Administrative Considerations
- Increase enrollment in the ACA Marketplace. Preliminary data from the special enrollment period are promising and should increase when additional premium subsidies become available later in the year.
- It is essential to reverse current policies that have the potential to limit coverage in the ACA Marketplace and Medicaid.
- Maintain the protections established under the Public Health Emergency. Policies such as continuous coverage requirements have allowed states to keep more people enrolled in Medicaid during the pandemic.
Legislative Considerations
- Provide additional incentives for states to expand Medicaid. If the remaining twelve states expand Medicaid eligibility it could cover more than two million people.
- Increase affordability of Marketplace coverage. Temporarily increasing subsidies and placing a cap on premiums as a share of income makes Marketplace coverage far more affordable to millions.
- As a temporary emergency measure, the American Rescue Plan subsidizes the cost of COBRA payments to help some of those losing jobs keep their employment-based coverage.
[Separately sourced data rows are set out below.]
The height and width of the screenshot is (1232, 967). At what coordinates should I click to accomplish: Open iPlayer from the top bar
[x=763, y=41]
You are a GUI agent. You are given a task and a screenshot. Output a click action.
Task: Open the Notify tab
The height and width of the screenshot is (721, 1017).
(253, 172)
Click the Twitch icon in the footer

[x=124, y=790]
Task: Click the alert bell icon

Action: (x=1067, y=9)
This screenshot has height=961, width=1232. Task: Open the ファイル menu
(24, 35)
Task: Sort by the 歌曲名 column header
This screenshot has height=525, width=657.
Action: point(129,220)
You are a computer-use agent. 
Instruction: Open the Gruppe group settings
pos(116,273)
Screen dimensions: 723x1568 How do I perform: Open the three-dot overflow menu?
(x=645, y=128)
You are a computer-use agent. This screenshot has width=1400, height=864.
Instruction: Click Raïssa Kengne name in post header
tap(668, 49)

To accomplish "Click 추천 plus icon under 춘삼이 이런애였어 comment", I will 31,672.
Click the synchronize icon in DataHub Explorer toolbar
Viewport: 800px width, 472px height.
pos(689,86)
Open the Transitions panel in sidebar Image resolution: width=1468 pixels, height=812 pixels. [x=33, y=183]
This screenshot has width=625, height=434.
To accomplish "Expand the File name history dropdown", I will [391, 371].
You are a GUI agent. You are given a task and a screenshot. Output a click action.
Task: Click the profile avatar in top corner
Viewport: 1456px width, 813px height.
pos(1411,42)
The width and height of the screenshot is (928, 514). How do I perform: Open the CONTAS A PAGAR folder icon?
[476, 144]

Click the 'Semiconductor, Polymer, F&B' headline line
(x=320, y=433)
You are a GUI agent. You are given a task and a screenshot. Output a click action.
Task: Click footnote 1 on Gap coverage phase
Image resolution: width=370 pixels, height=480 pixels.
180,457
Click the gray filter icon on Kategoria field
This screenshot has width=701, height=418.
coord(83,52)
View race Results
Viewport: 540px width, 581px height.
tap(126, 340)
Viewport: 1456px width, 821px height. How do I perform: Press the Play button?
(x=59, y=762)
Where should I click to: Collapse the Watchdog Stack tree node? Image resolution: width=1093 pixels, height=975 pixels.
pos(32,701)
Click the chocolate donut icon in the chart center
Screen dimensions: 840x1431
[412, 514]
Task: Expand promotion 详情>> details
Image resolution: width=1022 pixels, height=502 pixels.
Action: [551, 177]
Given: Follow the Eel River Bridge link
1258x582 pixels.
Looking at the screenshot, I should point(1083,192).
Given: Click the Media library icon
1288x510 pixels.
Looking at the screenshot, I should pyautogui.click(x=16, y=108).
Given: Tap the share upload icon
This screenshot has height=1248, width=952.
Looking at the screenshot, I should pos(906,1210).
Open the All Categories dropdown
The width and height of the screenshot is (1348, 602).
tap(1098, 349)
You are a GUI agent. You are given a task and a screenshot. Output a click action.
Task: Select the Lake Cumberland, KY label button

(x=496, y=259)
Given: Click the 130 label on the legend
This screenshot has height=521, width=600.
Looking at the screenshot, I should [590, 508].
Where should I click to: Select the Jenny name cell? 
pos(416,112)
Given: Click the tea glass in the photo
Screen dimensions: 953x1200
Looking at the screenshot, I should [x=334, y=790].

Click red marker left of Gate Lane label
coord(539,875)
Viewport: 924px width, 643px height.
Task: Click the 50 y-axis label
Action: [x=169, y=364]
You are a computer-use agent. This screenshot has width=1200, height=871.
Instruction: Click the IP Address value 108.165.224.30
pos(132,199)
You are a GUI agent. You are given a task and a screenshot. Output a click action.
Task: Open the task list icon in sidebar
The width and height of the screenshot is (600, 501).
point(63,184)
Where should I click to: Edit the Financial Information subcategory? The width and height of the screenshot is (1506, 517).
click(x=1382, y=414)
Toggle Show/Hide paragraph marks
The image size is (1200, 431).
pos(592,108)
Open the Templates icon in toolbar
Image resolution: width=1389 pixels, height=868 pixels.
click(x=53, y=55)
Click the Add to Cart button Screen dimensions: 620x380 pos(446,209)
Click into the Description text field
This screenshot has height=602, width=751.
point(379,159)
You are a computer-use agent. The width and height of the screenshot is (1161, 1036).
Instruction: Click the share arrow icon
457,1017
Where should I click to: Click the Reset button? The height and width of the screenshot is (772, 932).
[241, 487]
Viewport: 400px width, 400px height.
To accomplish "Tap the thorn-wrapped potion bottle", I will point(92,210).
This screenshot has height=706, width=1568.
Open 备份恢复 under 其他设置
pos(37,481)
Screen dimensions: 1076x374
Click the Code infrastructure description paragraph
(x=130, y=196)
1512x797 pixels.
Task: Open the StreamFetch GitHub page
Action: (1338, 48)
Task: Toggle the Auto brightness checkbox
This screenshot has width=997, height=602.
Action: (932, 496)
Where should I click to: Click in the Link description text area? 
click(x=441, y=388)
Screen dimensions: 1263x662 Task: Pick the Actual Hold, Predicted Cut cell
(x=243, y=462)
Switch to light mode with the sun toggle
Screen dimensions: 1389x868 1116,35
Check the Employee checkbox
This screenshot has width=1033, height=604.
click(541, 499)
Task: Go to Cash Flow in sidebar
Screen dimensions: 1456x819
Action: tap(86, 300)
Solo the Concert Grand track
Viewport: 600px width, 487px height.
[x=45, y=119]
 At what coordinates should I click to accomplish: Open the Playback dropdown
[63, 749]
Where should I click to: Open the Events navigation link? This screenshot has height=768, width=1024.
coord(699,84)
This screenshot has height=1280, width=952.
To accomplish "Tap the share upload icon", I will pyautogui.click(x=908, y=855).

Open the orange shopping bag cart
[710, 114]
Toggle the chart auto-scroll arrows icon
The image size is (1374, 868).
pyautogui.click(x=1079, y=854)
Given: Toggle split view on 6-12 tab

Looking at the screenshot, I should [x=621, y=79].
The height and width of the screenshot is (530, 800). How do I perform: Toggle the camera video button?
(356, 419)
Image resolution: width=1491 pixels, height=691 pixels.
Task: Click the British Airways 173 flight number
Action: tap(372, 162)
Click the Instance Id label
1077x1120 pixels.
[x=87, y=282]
- Expand post-partum access to Medicaid so all women have a source of insurance coverage before, during and after pregnancy.
- Increase funding for home and community-based services for the elderly and people with disabilities.
Beyond the pandemic, prioritize permanent policies that provide universal coverage and cost containment.
Legislative/Administrative Considerations
- Close the Medicaid coverage gap. Congress should consider using either the Marketplace or other federal approaches, including but not limited to a public option to close the coverage gap.
- Permanently increase the affordability of Marketplace plans. In addition to increasing subsidies, policymakers should consider increasing the actuarial value of the benchmark plan to reduce out of pocket costs.
- Reduce the cost of prescription drugs. Address anticompetitive behavior and delays to competition that skew the market prices of prescription drugs.
- Reform the Medicare Part D benefit design and establish a maximum out of pocket limit for beneficiaries, creating incentives for plans and pharmacy benefit managers to better manage the drug benefit and reduce costs.
- Implement the No Surprises Act in a manner which maximizes the cost containment potential.
- Promote competition and address market power and the negative impacts of health system consolidation through active anti-trust and other strategies, including the possibility of rate regulation in persistently uncompetitive markets.
- Open the firewall between the ACA Marketplace and employer insurance. Permit employees to choose between Marketplace plans and their employer’s offering, in a manner that protects against insurance companies dumping patients or adverse selection.
- Improve opportunities for working people with disabilities to access Medicaid.